Eve (Davidson)
Eve is an outdoor sculpture of the biblical Eve created by Robert William Davidson in 1931. It is currently located in a fountain at Ball Nurses' Sunken Garden and Convalescent Park on the campus of Indiana University-Purdue University Indianapolis. The overall dimensions of this bronze sculpture are 5’ tall, 2’ long, and 1’ wide.
Description
Eve is a sculpture of a nude female figure standing on a circular bronze base which measures 17" in diameter and 2" tall. The figure is standing with her proper left foot pointed forward and her proper right foot is perpendicular to the left, pointing right. Her arms are crossed behind her head and she is looking down and to her left.
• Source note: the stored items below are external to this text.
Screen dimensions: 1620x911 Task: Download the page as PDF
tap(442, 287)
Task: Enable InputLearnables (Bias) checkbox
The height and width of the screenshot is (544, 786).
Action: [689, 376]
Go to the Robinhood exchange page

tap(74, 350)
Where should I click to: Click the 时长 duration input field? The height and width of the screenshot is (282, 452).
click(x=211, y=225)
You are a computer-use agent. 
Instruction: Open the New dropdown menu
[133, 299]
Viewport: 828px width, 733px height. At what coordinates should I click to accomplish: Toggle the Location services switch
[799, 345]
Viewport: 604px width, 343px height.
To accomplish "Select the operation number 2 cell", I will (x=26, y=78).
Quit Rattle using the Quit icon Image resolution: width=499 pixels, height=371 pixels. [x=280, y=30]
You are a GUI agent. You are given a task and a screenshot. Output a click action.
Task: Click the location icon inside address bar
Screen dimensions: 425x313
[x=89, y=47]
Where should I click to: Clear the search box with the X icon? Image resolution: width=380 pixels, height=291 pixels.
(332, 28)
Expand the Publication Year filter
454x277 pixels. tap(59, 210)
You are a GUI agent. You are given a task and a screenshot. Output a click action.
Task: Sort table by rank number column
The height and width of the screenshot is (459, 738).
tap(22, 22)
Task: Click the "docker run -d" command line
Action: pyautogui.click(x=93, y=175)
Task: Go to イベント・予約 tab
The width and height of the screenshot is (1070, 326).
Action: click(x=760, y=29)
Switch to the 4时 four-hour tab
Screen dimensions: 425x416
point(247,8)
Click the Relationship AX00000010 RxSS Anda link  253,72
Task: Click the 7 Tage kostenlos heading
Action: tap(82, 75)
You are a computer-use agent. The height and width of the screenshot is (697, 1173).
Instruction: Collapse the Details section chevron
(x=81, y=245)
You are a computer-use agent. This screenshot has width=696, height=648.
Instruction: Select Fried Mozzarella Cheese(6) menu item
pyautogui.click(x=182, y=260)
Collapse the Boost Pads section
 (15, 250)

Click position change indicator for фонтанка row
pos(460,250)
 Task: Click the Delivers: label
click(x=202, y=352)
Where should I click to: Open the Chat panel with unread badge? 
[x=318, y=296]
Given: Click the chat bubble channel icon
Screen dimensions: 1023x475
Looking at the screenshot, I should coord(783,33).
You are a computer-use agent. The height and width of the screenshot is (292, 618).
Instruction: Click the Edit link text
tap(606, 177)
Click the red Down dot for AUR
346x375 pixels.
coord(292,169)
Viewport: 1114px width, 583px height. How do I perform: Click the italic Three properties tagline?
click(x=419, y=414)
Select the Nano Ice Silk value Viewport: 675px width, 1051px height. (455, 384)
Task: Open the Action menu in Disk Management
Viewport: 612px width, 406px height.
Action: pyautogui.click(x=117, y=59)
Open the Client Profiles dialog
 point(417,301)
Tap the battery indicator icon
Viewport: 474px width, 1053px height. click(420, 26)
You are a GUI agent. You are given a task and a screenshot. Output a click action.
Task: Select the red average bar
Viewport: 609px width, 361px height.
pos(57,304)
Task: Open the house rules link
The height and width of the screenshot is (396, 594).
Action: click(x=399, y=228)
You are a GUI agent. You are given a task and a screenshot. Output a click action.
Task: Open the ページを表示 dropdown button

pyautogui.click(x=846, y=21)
Her hairstyle is such that all of her forehead and both of her ears are visible.“Robert Davidson" is visible on the proper left side of the top of the base.
Information
The statue was nicknamed "Flo" for Florence Nightingale by the Indiana University School of Nursing students. The graduating class often posed around the statue for a photo in the 1940s. In the 1950s and 1960s, it became a tradition to dress the sculpture in a nurse's pink training uniform at graduation time. Eve has also been decorated with women's undergarments, towels, and balloons over time.Acquisition
Eve was commissioned by the Indiana University Alumni Nurses Association in 1931. They wanted a statue to put in the newly created Ball Gardens just north of the nurses' Ball Residence. It was cast by the Priessmann, Breuer, and Co. Foundry in Munich, Germany.Artist
Robert William Davidson was born in Indianapolis, Indiana in 1904. He was an apprentice to his father, Oscar Davidson, also an artist. He studied sculpture at the John Herron Art Institute, the Art Institute of Chicago, the School of American Sculpture in New York City, and the Bavarian Fine Arts Academy in Munich, Germany.Davidson's wife, Maryetta, was an Indiana ceramics artist and they both graduated from the John Herron Art Institute in 1926. They moved to Saratoga Springs, New York where Davidson taught art at Skidmore College from 1934 to 1972.
Davidson is a nationally known artist whose work is in the collections of the Indianapolis Museum of Art and the Smithsonian. He has won many awards for his works including the Art Association Prize at the Herron Art Institute in 1925, the Harry Johnson Prize from Hoosier Salon in 1930, and two first prize wins at the Indiana State Fair in 1923 and 1924. He died in Schenectady, New York in 1982.